### SET EXERCISE
Render the records below as a JSON list of strings, with one string per line and blank lines omitted.

* START EXTRACTED RECORDS *

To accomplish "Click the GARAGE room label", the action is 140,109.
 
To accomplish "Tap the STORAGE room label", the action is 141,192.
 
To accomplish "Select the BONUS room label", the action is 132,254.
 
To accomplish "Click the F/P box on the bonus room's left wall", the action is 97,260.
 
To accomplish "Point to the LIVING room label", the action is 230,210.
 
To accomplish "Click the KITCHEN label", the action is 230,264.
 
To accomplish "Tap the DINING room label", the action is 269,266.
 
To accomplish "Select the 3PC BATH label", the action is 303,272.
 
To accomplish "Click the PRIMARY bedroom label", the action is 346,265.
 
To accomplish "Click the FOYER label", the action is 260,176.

* END EXTRACTED RECORDS *

### SOLUTION TO THE PROBLEM
[
  "To accomplish \"Click the GARAGE room label\", the action is 140,109.",
  "To accomplish \"Tap the STORAGE room label\", the action is 141,192.",
  "To accomplish \"Select the BONUS room label\", the action is 132,254.",
  "To accomplish \"Click the F/P box on the bonus room's left wall\", the action is 97,260.",
  "To accomplish \"Point to the LIVING room label\", the action is 230,210.",
  "To accomplish \"Click the KITCHEN label\", the action is 230,264.",
  "To accomplish \"Tap the DINING room label\", the action is 269,266.",
  "To accomplish \"Select the 3PC BATH label\", the action is 303,272.",
  "To accomplish \"Click the PRIMARY bedroom label\", the action is 346,265.",
  "To accomplish \"Click the FOYER label\", the action is 260,176."
]